Importância crescente dos diagnósticos genéticos
As doenças monogénicas são causadas pela mutação de um único gene, enquanto que nas doenças multifactoriais comuns as influências (genéticas) são geralmente múltiplas e apenas fortes em soma. O diagnóstico genético pode ser feito antes ou depois do exame dos cromossomas (citogenética) e/ou dos genes (genética molecular) e é principalmente utilizado em situações em que os exames clínicos não permitem um diagnóstico conclusivo. Isto é particularmente importante nas fases iniciais de uma doença e nas crianças e adolescentes. Se a mutação causadora da doença for conhecida, também pode ser esclarecida de forma pré-sintomática em parentes de sangue se existe ou não uma predisposição genética para a doença familiar. É de notar que a clarificação genética de uma doença que se manifesta tardiamente e o estatuto de portador de uma doença recessiva está reservado aos adultos.

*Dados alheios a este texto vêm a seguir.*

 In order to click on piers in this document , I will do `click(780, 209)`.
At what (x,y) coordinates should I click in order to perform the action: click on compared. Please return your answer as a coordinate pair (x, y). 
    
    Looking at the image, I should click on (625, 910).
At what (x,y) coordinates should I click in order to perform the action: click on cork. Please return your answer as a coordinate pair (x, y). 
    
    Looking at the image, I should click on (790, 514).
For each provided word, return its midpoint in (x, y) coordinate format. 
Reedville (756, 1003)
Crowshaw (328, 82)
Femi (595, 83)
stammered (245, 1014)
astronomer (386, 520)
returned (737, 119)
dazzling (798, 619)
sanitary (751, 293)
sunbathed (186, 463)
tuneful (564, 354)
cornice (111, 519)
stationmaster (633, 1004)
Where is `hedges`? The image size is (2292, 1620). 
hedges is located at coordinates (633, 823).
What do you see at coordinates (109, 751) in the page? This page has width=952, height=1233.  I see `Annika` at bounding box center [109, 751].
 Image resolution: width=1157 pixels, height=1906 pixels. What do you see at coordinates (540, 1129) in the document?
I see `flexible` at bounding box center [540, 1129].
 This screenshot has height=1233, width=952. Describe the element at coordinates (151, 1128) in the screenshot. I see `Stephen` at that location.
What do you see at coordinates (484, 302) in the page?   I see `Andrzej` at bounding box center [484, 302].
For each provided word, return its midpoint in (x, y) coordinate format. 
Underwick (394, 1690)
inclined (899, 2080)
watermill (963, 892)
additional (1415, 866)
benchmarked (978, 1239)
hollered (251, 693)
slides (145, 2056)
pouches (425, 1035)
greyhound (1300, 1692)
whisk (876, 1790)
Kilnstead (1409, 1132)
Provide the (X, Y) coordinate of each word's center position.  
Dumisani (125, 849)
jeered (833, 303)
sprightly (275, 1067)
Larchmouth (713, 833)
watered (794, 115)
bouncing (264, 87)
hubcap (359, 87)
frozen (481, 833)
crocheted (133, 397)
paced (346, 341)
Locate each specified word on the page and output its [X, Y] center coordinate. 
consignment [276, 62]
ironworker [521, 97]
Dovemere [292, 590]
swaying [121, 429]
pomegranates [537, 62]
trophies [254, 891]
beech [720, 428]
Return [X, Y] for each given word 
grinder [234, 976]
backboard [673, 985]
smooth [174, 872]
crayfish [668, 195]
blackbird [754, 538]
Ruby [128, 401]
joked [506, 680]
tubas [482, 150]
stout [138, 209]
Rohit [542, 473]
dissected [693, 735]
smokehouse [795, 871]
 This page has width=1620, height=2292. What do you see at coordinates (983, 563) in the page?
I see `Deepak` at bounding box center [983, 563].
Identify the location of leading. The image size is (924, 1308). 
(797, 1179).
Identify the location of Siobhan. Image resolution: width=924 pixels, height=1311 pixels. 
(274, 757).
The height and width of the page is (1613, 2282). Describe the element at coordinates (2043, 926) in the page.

O diagnóstico do defeito genético subjacente permite a gestão de doenças específicas e, em alguns casos, as estratégias terapêuticas podem ser adaptadas à mutação causal individual. A investigação está constantemente à procura de novos medicamentos personalizados que tenham em conta as características genéticas individuais dos pacientes (“medicina personalizada/precisa”). A importância da farmacogenética, que permite a selecção e dosagem de um fármaco adequado, está também a aumentar constantemente, uma vez que pode ajudar a evitar efeitos secundários, perda desnecessária de tempo na instalação do medicamento e os custos associados.
Diagnósticos genéticos de alto rendimento
O método mais importante para a investigação orientada dos genes é a sequenciação do ADN, que pode determinar a sequência das bases nucleotídicas do material genético (A, T, G, C) e assim detectar com precisão as mutações genéticas. Tais análises genéticas são realizadas com uma eficiência sem precedentes, utilizando sequenciação de alto rendimento (“sequenciação da próxima geração”, NGS). O NGS é mais eficiente do que a análise clássica de um único gene utilizando a sequenciação Sanger e é particularmente bem sucedido na detecção de causas de doença, bem como na análise do ADN livre de células que circula no sangue e no exame monocelular das bioamostragens mais pequenas.
Em NGS, ou é examinada uma combinação seleccionada (o chamado painel) de genes (“sequenciação dirigida”, TS), o genoma inteiro (“sequenciação de genoma inteiro”, WGS; ~3 biliões de bases de nucleótidos) ou a sua região de codificação (“sequenciação de exoma inteiro”, WES; ~20 000 genes). Só por esta razão, nem todas as NGS são iguais (Fig. 2) . Além disso, existe a diferença de desempenho e qualidade entre os métodos NGS, o que é relevante para o diagnóstico genético.
TS pode analisar certas regiões genéticas particularmente intensamente através do registo da sequência de mais de 1000 cópias de ADN (“leituras”) e assim detectar pequenas quantidades (<1:100) de alelos sem referência, que estão presentes como um chamado mosaico. Isto é particularmente necessário na investigação genética dos cancros somáticos. O TS é também considerado barato e por isso é frequentemente utilizado para o primeiro passo no rastreio da mutação. No entanto, se a mutação causadora da doença não for encontrada com TS, a doença permanece não diagnosticada e o exame deve ser repetido com WES ou, melhor ainda, com WGS. Cuidado: Um achado negativo nos genes associados à doença em investigação no momento do esclarecimento não significa que a doença não possa ser genética.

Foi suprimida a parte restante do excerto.